Gold and silver investors suffered some price jolts last week, but it's still too early to call and end to the metals mania. Some signs point strongly to lower prices but other signs will point up. On the downside:

All commodities prices tend to move down as the economy passes into recession. In the 1974-75 recession, gold prices fell nearly 50 percent. iIf the rate of increase slows even moderately this year, precious-metals should slow with it.

The huge, erratic price moves shown lately by both silver and gold are typical of the zaniness that signifies market tops. Just one year ago, silver was $6 an ounce and gold, $236. Last Friday, they were, respectively, $33.50 and $634 here. An old Wall Street saw says that bulls (that is, people who invest in rising markets) usually win, but pigs usually lose. The one-year profits in gold and silver ought to be enough for any pig.

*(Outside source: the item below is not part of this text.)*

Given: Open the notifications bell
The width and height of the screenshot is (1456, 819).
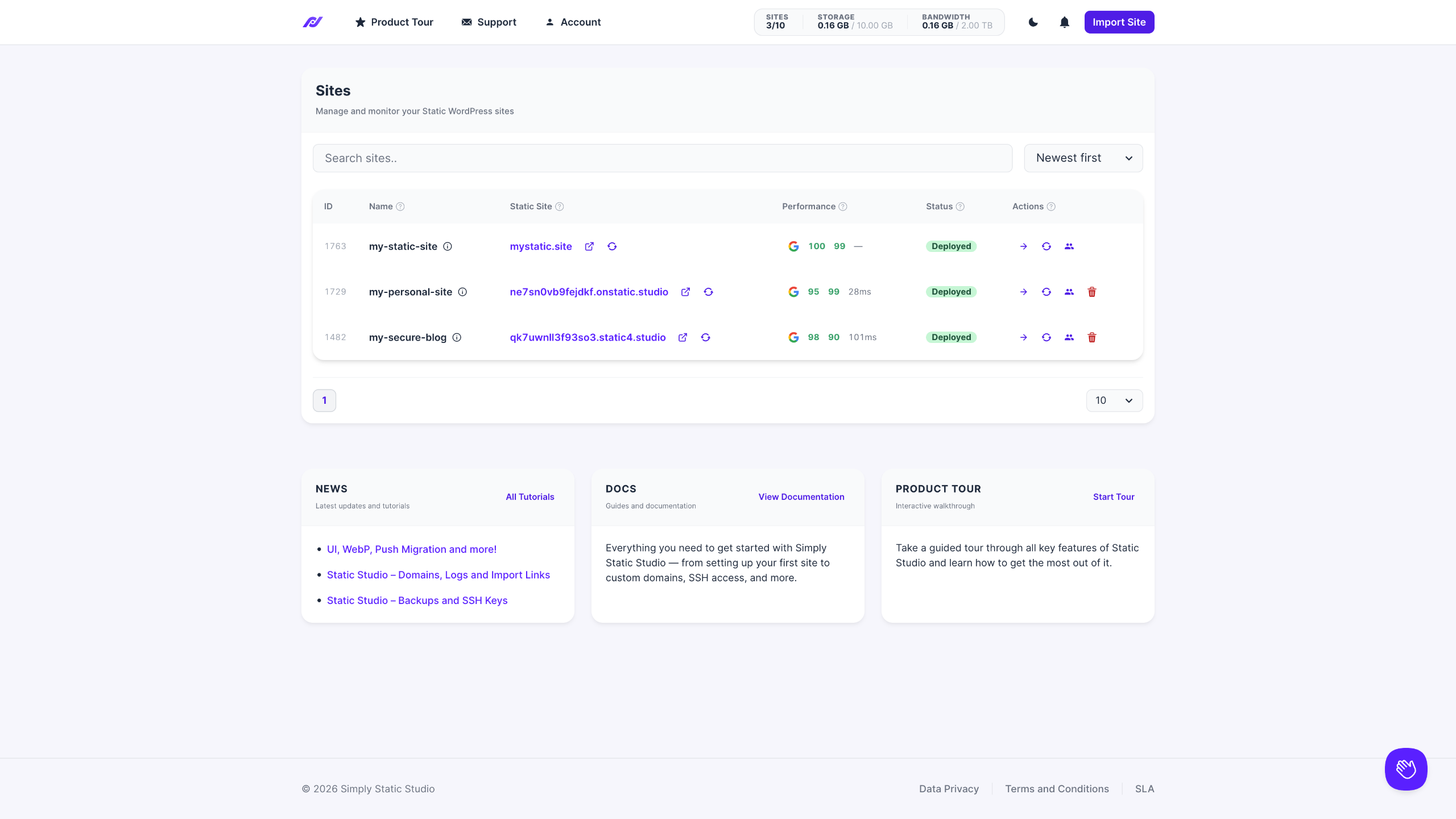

In the United States, Europe and even Kuwait, people are lining up to sell old gold and silver, jewelry, cigarette cases, dinnerware, antiques. It seems to be a shared judgement that at current prices, gold and silver are overvalued relative to paper currency and to the other goods that currently can buy.

The German government last week took steps to dampen gold speculation. In the United States, the commodities exchange threw a wet blanket on trading in silver contracts for future delivery. The New York Commodities Exchange will not allow any new purchases or sales of silver futures contracts, an unprecedented step for a private exchange. The Chicago Board of Trade stopped new positions deliverable through March.

People who already own silver contracts can buy or sell in order to close out their positions, but new money can't come into the market. The effect of all this is to keep out late enthusiasts who typically buy at market tops and send prices into a terminal spurt.

The Commodities Exchange also acted to prevent the possibility of a classic market corner.

But despite these downward pressures, gold and silver bulls still have some talking points.

The U.S. recession may be much milder and more inflationary than preciously expected. The federal budget deficit is already swelling, due partly to higher defense spending, higher interest rates, and the extra $2 billion or $3 billion needed to support the grain embargo against the Soviet Union. The new American consensus calls for higher military spending to protect our oil supplies and combat the Soviet Union. But we also want to cut our income taxes. This misbegotten strategy of "guns and butter" was last seen in the Lyndon Johnson era. It spells worse budget deficits and higher inflation.

Many people have given up hope that the United States will ever get inflation under control. Even if gold dips this year, spiralling future prices may soon send gold to new highs.

New disturbances in the Middle East could send more flight capital into gold at any prices.

Which side of the bull-bear argument you choose will determine whether you want to buy gold and silver today. But either way, the future lies in the hands of Allah.